The service will facilitate the creation of “community currencies” to boost local commerce and peer-to-peer collaboration. A community currency is a kind of alternative financial system that a group can use to encourage the creation and purchase of goods and services within a certain geographic region.
While some communities actually create physical money for such systems, the Bancor system will let Kenyan communities use tokens on a blockchain.
“We have seen the crypto world generate roughly $400 billion for new currencies, and we believe the same mechanics can be applied to help communities create wealth on a local level through the use of blockchain-based community currencies that fill regional trade gaps, enable basic income and food security, and promote thriving local and interconnected global markets,” Bancor cofounder Galia Benartzi said in a statement.
Above: Bancor system in Kenya
Image Credit: Bancor
The company says the system will help track the exchange rate value for such local currencies and will allow outsiders to purchase tokens to support community development and increase the overall value of the tokens.
The company is also working with local nonprofit Grassroots Economics, which has been helping communities develop such currencies. Bancor has hired the nonprofit’s founder, Will Ruddick, to oversee the project. Ruddick was once arrested by the Kenyan government for his efforts, but he now works with the government to develop community currencies.
Bancor, based in Switzerland’s ‘Crypto Valley’ of Zug, said it will seed creation of the currencies using some of the $153 million it raised last year in its own token sale.

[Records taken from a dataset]
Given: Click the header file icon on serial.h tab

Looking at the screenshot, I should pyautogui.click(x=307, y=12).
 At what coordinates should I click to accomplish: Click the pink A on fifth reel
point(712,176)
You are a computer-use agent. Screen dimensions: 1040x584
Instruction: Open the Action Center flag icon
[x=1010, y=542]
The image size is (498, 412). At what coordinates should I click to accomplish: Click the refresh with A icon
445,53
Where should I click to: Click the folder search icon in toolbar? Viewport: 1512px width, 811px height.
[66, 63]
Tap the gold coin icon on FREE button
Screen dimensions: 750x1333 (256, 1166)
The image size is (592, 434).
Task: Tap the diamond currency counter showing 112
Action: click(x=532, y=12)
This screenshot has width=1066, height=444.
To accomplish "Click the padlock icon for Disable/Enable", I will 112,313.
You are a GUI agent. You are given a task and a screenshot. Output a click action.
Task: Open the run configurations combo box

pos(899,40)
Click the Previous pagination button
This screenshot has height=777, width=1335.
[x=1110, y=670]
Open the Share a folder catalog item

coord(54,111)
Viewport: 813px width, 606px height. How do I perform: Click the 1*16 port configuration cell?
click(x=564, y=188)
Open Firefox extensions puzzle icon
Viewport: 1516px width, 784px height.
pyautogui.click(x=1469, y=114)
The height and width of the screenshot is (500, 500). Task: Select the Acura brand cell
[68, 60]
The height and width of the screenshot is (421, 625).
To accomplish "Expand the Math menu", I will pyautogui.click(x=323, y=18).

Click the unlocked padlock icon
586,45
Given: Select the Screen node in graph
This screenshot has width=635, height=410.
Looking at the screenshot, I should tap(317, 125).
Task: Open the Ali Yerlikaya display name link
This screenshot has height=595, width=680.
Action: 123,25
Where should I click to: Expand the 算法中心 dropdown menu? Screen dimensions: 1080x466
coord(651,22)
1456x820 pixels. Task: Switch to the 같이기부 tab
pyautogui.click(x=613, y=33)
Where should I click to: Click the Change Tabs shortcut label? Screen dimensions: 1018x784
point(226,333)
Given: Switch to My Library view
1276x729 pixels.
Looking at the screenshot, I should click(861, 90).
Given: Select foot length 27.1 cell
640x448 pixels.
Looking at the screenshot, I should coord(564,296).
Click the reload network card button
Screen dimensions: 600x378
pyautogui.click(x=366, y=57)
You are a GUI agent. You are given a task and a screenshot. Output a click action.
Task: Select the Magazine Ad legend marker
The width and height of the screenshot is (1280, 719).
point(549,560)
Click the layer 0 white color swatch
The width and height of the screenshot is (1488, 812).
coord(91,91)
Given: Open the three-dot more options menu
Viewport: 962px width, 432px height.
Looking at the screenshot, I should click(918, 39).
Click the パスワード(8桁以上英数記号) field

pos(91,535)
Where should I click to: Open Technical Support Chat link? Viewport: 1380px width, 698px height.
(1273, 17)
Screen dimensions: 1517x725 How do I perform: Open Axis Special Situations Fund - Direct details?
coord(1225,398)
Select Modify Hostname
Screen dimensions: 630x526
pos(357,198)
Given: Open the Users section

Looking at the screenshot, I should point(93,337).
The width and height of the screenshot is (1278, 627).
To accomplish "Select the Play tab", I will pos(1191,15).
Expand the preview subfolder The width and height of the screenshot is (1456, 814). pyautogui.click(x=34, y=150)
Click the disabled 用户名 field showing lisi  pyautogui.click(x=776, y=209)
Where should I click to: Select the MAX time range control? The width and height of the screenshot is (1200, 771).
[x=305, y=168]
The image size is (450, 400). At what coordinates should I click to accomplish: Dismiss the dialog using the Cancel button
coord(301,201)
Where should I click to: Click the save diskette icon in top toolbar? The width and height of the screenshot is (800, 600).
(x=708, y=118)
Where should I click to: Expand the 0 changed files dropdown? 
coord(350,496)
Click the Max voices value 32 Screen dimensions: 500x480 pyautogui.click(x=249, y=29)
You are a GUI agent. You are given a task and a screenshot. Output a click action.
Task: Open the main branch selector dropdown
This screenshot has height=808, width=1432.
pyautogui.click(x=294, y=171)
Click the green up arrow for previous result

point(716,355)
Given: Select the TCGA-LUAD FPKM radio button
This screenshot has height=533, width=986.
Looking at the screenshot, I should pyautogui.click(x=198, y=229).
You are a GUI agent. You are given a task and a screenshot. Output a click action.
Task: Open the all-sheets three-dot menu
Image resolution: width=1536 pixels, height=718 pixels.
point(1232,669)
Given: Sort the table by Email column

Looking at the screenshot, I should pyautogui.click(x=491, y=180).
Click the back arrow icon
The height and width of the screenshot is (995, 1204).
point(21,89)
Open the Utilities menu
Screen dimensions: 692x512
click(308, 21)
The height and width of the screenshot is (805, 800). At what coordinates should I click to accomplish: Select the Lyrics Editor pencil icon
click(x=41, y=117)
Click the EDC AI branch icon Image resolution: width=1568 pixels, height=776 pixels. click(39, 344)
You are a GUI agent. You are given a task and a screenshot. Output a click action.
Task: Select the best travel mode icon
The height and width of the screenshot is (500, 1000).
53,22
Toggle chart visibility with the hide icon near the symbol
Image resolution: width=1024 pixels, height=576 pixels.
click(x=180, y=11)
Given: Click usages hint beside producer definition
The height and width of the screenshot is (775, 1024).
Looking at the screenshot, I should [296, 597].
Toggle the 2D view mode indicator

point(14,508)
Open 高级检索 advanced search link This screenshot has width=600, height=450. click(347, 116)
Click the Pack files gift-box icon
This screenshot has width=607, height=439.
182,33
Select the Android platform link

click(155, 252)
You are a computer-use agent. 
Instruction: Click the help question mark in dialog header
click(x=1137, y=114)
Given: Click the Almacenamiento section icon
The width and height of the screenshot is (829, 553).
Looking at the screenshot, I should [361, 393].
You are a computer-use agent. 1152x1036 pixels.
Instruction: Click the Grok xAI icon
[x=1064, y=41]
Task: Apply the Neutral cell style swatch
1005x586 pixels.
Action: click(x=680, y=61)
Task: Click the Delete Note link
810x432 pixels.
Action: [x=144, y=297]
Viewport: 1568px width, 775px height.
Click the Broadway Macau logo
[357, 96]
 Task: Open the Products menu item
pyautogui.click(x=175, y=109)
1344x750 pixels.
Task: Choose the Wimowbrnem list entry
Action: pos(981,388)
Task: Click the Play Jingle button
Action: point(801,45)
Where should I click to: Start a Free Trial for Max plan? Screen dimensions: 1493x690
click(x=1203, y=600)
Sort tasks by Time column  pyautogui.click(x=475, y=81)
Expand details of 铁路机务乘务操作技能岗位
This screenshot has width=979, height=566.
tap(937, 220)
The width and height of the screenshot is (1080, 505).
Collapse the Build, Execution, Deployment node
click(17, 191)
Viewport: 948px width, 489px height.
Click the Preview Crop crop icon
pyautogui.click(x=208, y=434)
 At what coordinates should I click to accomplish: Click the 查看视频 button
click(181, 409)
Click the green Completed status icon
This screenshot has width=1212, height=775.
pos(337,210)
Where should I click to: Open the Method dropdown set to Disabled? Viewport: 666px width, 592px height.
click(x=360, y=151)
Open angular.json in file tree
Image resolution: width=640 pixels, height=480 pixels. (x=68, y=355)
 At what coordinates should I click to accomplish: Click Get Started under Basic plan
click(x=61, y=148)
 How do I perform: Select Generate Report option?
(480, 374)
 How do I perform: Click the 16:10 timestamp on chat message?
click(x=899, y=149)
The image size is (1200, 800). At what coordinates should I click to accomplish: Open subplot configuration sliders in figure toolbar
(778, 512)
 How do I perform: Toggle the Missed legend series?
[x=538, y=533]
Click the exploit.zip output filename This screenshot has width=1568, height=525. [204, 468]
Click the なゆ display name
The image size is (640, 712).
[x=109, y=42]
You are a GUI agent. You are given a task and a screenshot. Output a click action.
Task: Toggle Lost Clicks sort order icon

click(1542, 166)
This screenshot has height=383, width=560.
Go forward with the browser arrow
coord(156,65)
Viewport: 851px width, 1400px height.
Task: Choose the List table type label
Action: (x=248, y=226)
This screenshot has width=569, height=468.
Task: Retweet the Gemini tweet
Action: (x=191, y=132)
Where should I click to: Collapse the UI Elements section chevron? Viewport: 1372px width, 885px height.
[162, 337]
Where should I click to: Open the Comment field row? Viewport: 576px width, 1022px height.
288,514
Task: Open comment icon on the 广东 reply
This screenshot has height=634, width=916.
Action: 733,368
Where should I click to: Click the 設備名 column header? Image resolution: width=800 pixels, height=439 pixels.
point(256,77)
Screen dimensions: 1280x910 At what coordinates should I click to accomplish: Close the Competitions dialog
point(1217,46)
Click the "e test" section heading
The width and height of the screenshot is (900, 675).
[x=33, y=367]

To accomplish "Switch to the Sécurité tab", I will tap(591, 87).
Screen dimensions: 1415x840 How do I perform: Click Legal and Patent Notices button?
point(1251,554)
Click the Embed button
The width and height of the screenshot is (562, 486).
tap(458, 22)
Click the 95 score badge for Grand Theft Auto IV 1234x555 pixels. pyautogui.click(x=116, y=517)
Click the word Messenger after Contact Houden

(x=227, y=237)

## [Task directions]
Transcribe the full text about Bancor's community currencies in Kenya from above, word for word, keeping every line and punctuation mark unchanged.

## [Written response]
The service will facilitate the creation of “community currencies” to boost local commerce and peer-to-peer collaboration. A community currency is a kind of alternative financial system that a group can use to encourage the creation and purchase of goods and services within a certain geographic region.
While some communities actually create physical money for such systems, the Bancor system will let Kenyan communities use tokens on a blockchain.
“We have seen the crypto world generate roughly $400 billion for new currencies, and we believe the same mechanics can be applied to help communities create wealth on a local level through the use of blockchain-based community currencies that fill regional trade gaps, enable basic income and food security, and promote thriving local and interconnected global markets,” Bancor cofounder Galia Benartzi said in a statement.
Above: Bancor system in Kenya
Image Credit: Bancor
The company says the system will help track the exchange rate value for such local currencies and will allow outsiders to purchase tokens to support community development and increase the overall value of the tokens.
The company is also working with local nonprofit Grassroots Economics, which has been helping communities develop such currencies. Bancor has hired the nonprofit’s founder, Will Ruddick, to oversee the project. Ruddick was once arrested by the Kenyan government for his efforts, but he now works with the government to develop community currencies.
Bancor, based in Switzerland’s ‘Crypto Valley’ of Zug, said it will seed creation of the currencies using some of the $153 million it raised last year in its own token sale.